Collected data:
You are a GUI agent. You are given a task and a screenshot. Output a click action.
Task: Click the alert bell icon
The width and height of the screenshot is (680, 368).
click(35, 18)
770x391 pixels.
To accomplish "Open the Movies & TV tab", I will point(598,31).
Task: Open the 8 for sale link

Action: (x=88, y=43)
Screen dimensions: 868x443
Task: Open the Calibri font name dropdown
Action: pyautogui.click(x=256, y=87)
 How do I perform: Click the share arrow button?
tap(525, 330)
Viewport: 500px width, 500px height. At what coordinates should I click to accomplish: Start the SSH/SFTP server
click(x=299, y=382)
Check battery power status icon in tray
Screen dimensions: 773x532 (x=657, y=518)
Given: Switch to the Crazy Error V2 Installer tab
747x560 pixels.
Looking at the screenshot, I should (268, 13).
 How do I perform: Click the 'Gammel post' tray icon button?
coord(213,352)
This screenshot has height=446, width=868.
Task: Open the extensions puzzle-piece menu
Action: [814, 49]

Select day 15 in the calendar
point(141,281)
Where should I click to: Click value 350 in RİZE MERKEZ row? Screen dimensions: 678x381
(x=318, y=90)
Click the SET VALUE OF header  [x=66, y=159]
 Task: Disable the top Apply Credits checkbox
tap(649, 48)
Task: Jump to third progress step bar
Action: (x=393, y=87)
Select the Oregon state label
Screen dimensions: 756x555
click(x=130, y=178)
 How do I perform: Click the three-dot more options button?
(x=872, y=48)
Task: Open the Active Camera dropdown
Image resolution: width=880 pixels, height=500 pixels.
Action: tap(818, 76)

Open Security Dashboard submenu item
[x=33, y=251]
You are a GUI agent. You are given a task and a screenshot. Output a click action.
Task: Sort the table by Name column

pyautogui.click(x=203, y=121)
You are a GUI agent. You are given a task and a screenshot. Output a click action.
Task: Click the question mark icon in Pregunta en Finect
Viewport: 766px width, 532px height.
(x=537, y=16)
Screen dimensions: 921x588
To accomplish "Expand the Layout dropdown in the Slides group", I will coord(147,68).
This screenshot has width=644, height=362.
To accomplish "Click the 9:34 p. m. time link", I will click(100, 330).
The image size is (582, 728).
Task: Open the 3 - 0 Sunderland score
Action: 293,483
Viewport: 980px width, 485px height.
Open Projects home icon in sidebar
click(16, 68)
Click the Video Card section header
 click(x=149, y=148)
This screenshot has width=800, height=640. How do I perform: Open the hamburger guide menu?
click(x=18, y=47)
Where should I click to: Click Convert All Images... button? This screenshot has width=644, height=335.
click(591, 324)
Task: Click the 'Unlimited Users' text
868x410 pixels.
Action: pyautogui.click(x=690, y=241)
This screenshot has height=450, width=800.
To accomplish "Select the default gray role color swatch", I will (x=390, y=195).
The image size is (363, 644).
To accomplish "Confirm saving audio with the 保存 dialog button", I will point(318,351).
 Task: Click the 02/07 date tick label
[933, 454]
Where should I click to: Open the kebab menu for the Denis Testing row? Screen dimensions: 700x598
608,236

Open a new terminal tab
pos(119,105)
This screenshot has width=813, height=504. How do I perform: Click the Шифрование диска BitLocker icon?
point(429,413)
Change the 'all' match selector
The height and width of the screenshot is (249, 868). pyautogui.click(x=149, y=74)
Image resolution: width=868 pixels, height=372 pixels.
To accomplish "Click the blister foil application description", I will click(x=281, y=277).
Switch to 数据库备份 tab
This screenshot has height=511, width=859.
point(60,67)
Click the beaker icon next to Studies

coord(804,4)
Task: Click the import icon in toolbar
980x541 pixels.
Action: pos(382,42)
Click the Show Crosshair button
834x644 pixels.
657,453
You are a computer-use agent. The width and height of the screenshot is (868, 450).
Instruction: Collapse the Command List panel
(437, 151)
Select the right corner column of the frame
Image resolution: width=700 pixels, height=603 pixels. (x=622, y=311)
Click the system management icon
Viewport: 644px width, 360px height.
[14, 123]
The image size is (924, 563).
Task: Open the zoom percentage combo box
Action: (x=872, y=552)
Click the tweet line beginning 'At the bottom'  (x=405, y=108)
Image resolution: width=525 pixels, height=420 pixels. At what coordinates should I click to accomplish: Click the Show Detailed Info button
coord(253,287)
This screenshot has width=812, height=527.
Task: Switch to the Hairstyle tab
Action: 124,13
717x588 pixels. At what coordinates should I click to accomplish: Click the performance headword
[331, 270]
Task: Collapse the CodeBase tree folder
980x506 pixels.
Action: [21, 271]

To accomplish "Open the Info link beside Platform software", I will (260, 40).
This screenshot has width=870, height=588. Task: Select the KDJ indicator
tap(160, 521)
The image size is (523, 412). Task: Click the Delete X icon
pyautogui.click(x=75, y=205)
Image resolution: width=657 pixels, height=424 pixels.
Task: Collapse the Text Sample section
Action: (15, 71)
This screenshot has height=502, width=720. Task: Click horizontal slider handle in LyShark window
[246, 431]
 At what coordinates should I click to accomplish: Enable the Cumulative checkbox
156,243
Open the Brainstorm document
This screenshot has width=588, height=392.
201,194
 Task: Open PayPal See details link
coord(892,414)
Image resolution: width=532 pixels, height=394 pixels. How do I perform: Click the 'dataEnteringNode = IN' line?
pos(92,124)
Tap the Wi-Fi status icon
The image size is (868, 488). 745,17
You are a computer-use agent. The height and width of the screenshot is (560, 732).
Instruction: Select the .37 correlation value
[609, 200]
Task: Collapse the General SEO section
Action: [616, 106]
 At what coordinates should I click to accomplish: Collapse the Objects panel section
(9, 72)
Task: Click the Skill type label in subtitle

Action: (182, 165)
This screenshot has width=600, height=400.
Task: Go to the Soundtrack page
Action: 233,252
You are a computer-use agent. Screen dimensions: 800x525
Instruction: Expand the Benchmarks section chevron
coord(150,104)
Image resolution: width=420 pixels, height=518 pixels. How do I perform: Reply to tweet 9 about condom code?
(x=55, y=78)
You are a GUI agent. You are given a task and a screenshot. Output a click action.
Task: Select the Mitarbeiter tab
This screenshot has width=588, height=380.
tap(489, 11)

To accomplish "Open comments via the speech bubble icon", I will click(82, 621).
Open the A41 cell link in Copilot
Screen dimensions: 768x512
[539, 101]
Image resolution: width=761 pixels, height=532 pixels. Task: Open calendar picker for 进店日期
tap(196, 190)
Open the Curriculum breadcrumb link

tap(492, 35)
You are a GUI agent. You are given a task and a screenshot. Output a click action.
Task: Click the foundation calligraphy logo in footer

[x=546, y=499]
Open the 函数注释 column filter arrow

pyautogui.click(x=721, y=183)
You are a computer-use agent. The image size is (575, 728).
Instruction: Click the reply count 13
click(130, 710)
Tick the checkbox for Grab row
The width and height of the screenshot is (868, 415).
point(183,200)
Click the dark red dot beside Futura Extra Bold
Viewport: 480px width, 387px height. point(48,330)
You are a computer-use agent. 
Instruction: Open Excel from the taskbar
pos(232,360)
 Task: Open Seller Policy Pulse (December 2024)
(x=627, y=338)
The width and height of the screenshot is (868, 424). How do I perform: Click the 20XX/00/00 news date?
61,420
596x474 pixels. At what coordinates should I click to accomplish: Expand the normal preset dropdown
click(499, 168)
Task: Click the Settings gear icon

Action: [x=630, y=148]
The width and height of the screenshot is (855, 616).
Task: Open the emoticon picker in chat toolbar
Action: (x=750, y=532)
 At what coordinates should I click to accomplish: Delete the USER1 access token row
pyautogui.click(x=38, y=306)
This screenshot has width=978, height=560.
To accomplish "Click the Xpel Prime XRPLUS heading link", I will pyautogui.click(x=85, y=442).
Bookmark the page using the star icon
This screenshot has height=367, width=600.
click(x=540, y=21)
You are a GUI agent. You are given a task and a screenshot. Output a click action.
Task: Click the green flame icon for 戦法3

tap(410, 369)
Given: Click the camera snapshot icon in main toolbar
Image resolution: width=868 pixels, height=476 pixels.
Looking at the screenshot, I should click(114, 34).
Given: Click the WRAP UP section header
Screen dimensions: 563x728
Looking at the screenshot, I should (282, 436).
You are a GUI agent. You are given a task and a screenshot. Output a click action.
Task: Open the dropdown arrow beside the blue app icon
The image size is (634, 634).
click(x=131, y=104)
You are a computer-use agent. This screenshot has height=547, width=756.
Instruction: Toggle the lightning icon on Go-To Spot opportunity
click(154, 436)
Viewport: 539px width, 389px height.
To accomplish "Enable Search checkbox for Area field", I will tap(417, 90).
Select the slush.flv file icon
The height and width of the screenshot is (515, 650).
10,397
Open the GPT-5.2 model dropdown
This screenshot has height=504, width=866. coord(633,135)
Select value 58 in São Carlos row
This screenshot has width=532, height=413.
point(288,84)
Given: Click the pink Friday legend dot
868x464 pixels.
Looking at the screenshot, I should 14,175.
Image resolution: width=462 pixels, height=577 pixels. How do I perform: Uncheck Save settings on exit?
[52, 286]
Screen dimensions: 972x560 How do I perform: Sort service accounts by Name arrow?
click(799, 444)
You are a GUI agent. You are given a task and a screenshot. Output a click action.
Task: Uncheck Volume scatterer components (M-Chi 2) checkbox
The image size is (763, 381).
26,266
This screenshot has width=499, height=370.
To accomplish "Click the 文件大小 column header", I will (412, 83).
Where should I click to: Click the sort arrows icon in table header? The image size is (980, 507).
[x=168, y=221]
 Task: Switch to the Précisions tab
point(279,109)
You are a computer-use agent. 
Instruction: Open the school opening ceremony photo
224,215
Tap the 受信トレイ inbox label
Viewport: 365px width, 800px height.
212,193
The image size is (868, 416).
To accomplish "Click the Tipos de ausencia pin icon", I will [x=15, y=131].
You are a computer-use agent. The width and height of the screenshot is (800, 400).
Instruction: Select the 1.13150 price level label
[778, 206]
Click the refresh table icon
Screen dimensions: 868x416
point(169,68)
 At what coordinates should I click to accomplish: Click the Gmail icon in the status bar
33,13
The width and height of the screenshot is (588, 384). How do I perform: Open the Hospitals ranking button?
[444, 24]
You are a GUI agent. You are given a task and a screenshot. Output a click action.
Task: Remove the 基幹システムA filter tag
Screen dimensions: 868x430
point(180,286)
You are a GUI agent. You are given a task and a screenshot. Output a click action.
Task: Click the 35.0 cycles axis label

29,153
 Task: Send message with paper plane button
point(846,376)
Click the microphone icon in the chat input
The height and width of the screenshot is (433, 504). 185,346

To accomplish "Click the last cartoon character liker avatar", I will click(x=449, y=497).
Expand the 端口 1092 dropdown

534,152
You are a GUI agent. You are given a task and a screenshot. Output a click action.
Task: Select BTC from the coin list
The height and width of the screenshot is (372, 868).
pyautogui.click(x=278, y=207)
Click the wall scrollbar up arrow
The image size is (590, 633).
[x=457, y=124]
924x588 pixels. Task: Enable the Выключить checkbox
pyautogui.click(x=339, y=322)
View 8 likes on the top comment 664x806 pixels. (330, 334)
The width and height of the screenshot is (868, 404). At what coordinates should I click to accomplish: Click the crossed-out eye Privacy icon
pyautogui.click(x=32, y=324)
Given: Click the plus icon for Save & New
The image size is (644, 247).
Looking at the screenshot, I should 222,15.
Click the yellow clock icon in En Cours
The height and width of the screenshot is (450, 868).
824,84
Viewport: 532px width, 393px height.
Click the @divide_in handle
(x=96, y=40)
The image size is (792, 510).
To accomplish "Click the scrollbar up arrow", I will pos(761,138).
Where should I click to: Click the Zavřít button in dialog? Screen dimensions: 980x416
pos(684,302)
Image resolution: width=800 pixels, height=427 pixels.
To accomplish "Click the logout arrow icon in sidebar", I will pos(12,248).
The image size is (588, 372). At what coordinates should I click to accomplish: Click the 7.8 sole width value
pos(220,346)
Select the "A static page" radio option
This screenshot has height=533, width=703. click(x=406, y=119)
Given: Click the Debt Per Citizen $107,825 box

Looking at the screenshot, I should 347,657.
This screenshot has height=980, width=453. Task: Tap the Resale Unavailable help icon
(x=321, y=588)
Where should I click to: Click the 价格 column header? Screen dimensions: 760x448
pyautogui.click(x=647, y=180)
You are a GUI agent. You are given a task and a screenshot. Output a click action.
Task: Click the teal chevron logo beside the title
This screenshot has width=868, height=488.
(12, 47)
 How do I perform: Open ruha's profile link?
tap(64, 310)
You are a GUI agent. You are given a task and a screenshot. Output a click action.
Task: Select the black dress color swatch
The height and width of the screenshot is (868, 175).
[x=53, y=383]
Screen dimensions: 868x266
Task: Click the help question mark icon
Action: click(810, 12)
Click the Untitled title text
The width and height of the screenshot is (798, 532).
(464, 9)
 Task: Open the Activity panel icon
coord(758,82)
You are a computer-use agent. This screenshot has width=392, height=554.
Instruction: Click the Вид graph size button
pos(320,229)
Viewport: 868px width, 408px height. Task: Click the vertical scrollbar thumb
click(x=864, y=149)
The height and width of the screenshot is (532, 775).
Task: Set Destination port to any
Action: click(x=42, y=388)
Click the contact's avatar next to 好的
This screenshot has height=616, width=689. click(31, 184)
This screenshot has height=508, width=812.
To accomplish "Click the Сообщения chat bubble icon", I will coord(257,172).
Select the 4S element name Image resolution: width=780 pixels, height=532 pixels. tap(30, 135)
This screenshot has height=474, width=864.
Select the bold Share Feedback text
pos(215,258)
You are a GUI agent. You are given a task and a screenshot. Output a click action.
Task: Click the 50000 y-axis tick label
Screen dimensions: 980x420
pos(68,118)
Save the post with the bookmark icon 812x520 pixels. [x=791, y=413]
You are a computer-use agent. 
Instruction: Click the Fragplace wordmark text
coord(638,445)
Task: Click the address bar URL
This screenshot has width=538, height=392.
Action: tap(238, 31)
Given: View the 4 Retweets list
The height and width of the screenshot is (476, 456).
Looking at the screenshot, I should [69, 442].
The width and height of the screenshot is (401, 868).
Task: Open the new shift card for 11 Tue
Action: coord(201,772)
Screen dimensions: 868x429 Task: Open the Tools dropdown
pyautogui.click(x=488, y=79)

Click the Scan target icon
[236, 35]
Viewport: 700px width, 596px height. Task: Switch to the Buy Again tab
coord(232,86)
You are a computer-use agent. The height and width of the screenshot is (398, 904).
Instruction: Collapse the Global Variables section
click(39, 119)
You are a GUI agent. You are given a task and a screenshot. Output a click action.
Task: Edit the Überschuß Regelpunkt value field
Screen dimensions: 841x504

Work instruction ▸ Give back, word for word, only the lines above from the line holding "Open the A41 cell link in Copilot" to the line holding "You are a computer-use agent. The image", both included.

Answer below ▸
Open the A41 cell link in Copilot
Screen dimensions: 768x512
[539, 101]
Image resolution: width=761 pixels, height=532 pixels. Task: Open calendar picker for 进店日期
tap(196, 190)
Open the Curriculum breadcrumb link

tap(492, 35)
You are a GUI agent. You are given a task and a screenshot. Output a click action.
Task: Click the foundation calligraphy logo in footer

[x=546, y=499]
Open the 函数注释 column filter arrow

pyautogui.click(x=721, y=183)
You are a computer-use agent. The image size is (575, 728).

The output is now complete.